4.3.Prediction accuracy of the negative binomial model (RQ2.2)

Figure 5 presents the ROC curves for the NB model. Contrarily to the CPH model, the NB model predicts actions until disengagement. That means it would be fairly impossible to create a binary classifier able to estimate the exact number of actions before disengagement. Instead, we use 5 counts per 14 days as a threshold to determine if a user is engaged or not. In this case, a user is considered engaged if exceeding the threshold. Nevertheless, we note that the outcome is inferior compared to the results obtained by the CPH model. Due to the unexpected results for the testing set, we also analyze the performance of the NB model for the validation sets. The results, shown in Fig. 5, remain reasonably similar to the ones obtained for the testing set. The AUC is fairly constant and equal to 0.67 for all the sets.

Fig. 5.

ROC curves for the NB model. The legend indicates the datasets. The timespan is fixed to 14 days.

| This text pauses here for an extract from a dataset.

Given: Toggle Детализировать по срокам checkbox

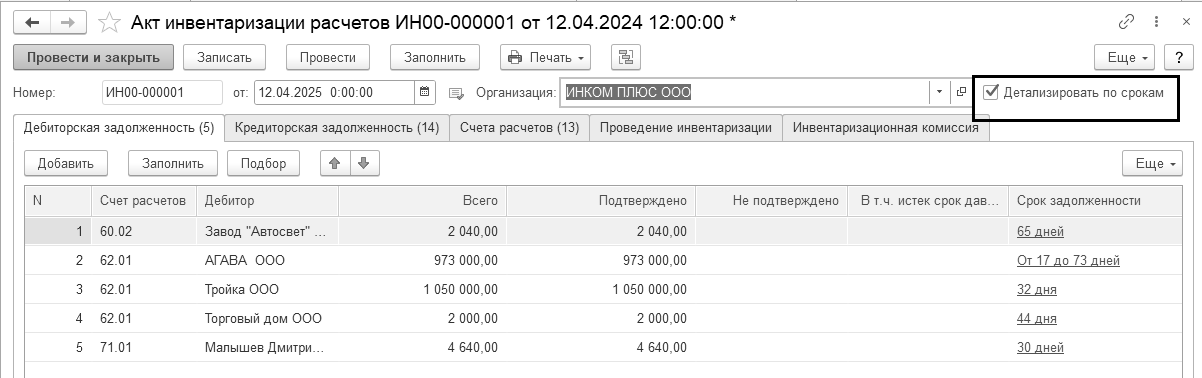Looking at the screenshot, I should pos(991,92).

Figure 6 presents the number of events observed and predicted by the model to further understand the performance of the NB model.

Fig. 6.

Comparison between the number of events predicted (black) and observed (red) for the different sets, as indicated in the headers. The time span is fixed to 14 days.

Besides the fact that some of the predictions coincide with the observations, a very significant part of the observed values is crudely underestimated by the model. That means the model is able to reasonably predict the so-called “true positive” values but fails to predict the “true negative” ones. These results suggest that this model is, to a certain extend, accurately predicting the right counts to disengagement, albeit with many inaccurate predictions included as well.

4.4.Prediction accuracy of the random forest model (RQ2.3)

In Fig. 7, we visualize the ROC curves for the RF model applied to the different sets. We find that the AUC ranges from 0.93 to 0.83 for the testing and validation 3 sets, respectively. The high AUC values mean that the RF model is generic enough to classify our user as engaged or disengaged for all our dataset.

Fig. 7.

ROC curves for the RF model. The test set curve is shown in red, followed by the validation 1, 2, and 3 sets in green, blue, and cyan, respectively.

To further understand which processes/features determine the behaviour of this model, in Table 1 we show the mean decrease in accuracy (MDA) for some of the predictors. The MDA is calculated by permuting the values of each predictor and then measuring by how much the predictive accuracy decreases.

In our case, removing groups, number of actions, longitude, or weekday, from the predictors list would decrease the accuracy of this model by over 30%. We point out to the reader that the MDA is computed after the RF is trained. Therefore, training the model without these predictors will not drop the performance by the amounts shown in Table 1. Instead, the new model may find new correlated features unknown to the current model. We also notice in Table 1 the importance of adequately clustering users since groups, calculated with the optimized AHC algorithm, is responsible for the highest MDA value.

4.5.Prediction accuracy of the XGBoost model (RQ2.4)

Figure 8 presents the XGBoost curves for the different sets. The AUC range is virtually the same as the one for the RF, with the values from 0.93 to 0.82 for the testing and validation 3 sets, respectively.

Fig. 8.

ROC curves for the XGBoost model. The test set curve is shown in red, followed by the validation 1, 2, and 3 sets in green, blue, and cyan, respectively.

To keep our comparison similar to that of the RF we have selected the same predictors and seen if there was any difference in their relative importance distribution. To calculate their importance we examined the “Gain” value. Interestingly, we see that the order of the importance remains the same as per the RF with “groups” being the predictor with the highest Gain value (0.06) and “obs time” with the lowest (0.0001). That reinforces the importance of having well-defined and accurate groups as output from the clustering algorithm.